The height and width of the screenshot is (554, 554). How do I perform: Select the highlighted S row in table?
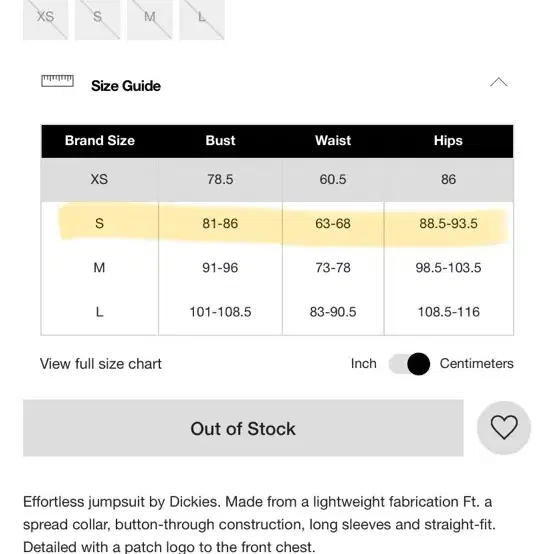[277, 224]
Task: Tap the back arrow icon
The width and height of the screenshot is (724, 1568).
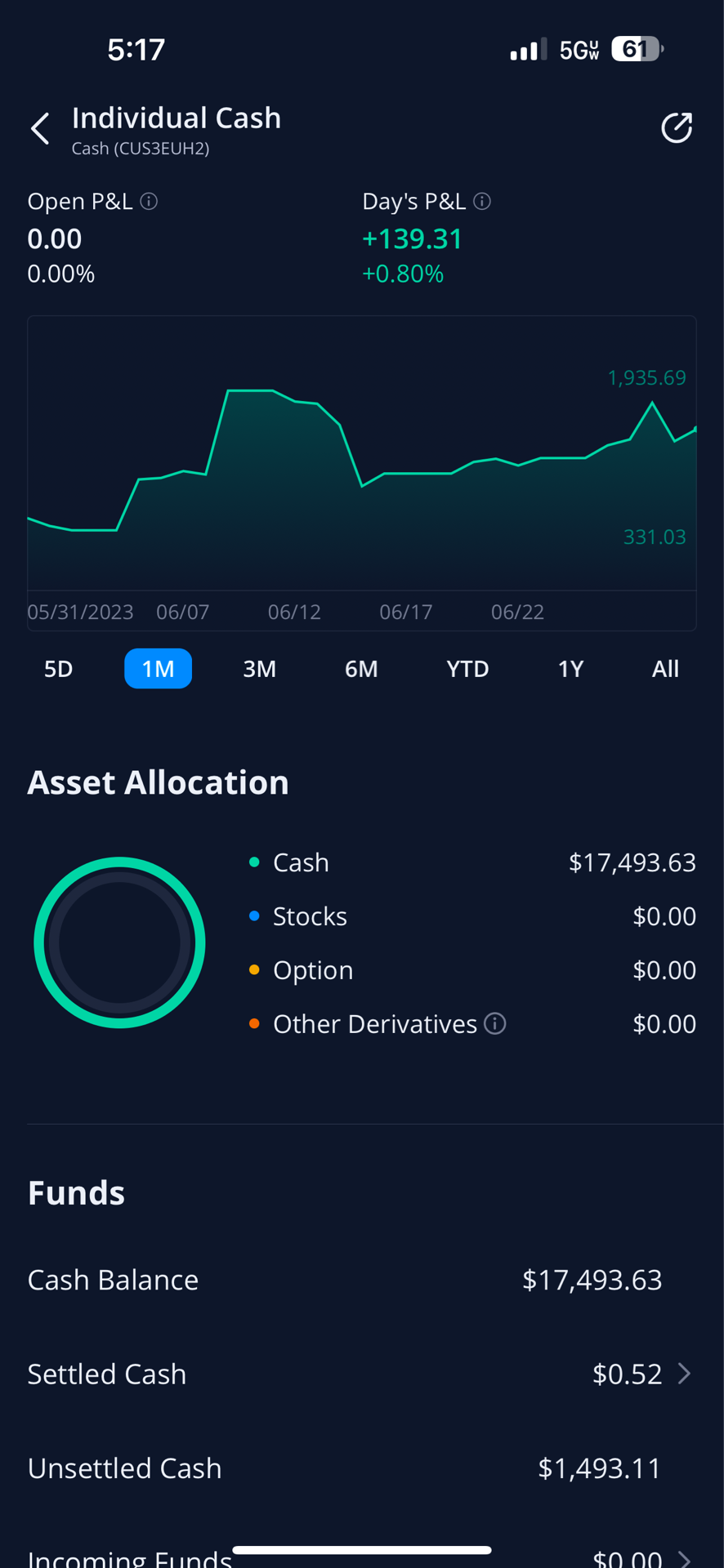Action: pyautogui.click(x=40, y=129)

---

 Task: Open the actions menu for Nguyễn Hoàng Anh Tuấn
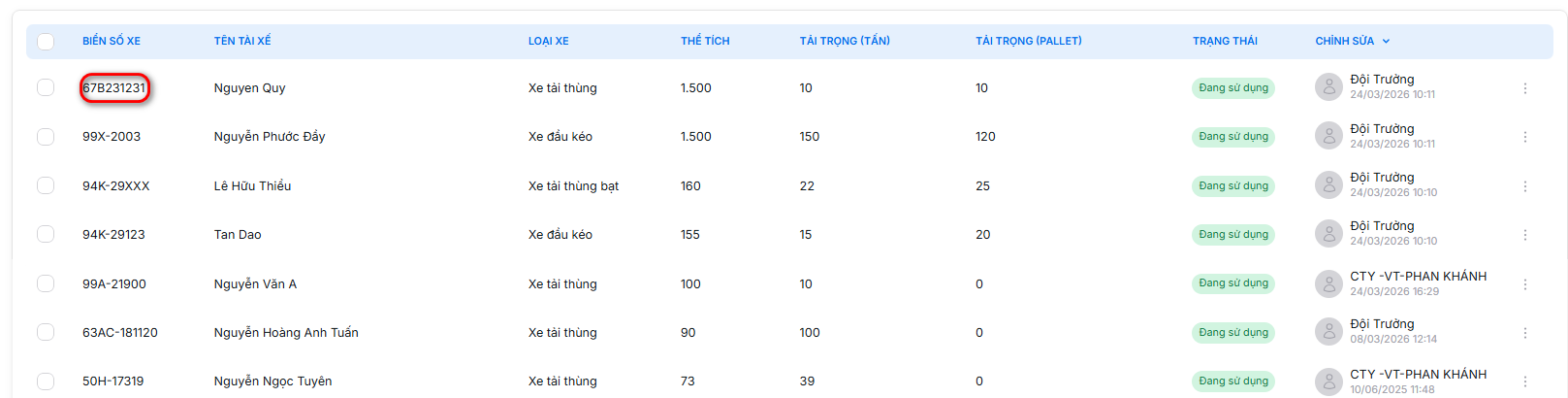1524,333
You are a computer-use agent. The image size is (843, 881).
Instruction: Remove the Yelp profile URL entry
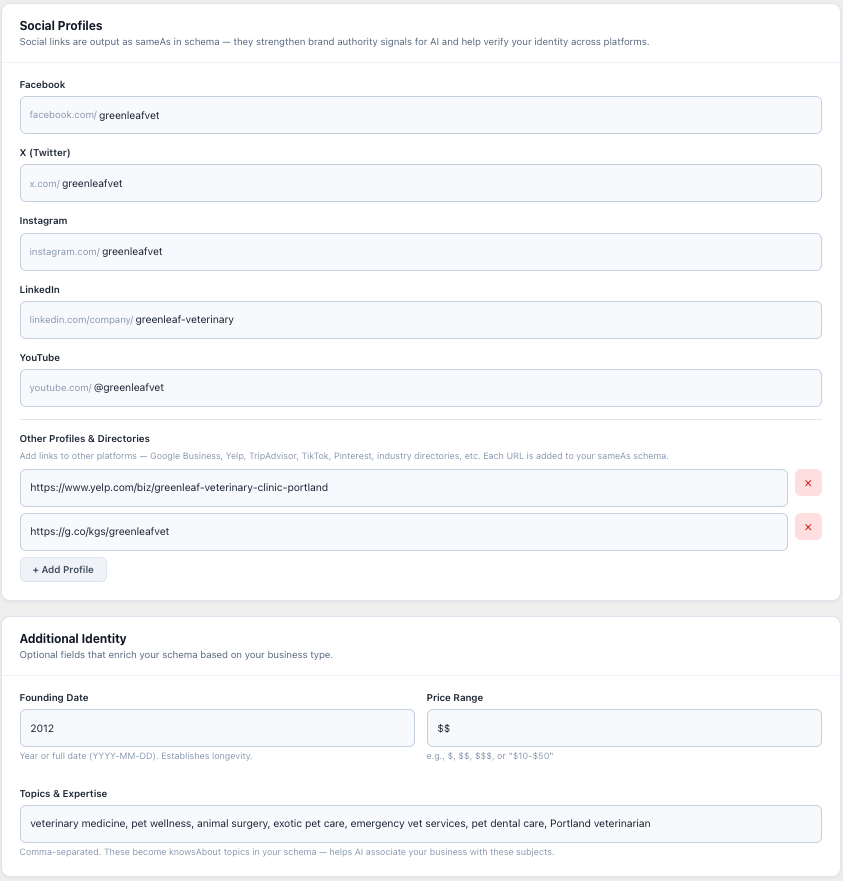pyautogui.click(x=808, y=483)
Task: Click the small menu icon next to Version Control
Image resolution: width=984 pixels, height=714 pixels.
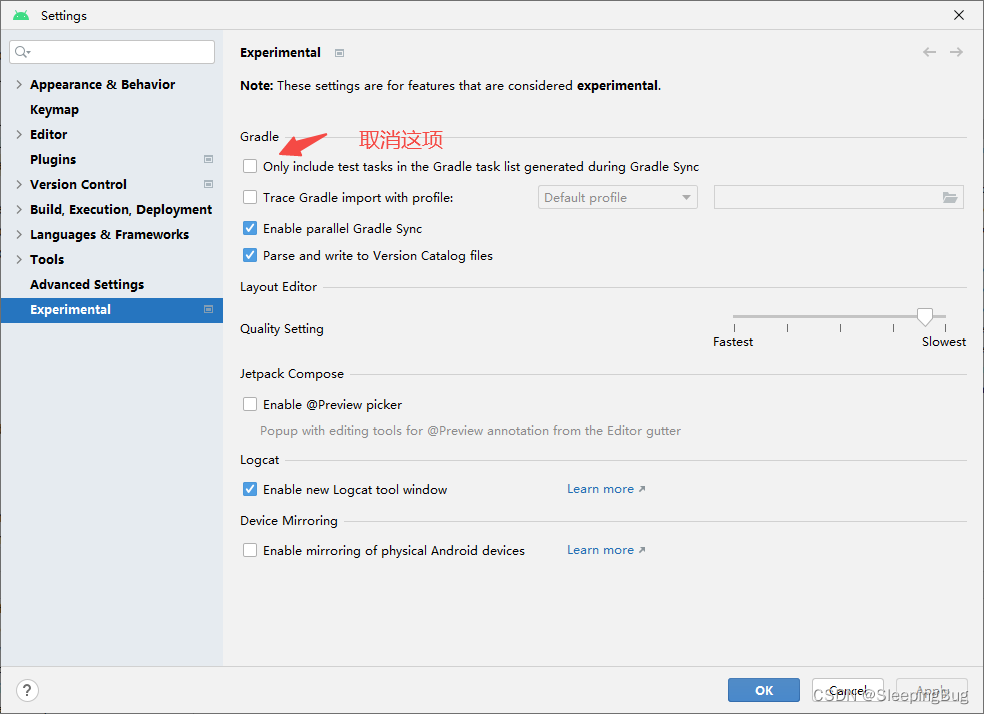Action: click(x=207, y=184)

* **What is needed**:
Convert everything from the line containing "Task: Tap the back arrow icon" down to the line containing "Action: pyautogui.click(x=40, y=129)" into a two-column CSV with the columns instruction and response, one row per entry. Put each field in quotation marks, replace line breaks with spaces, and omit the pictures.

* **Expected answer**:
instruction,response
"Task: Tap the back arrow icon The width and height of the screenshot is (724, 1568).","Action: pyautogui.click(x=40, y=129)"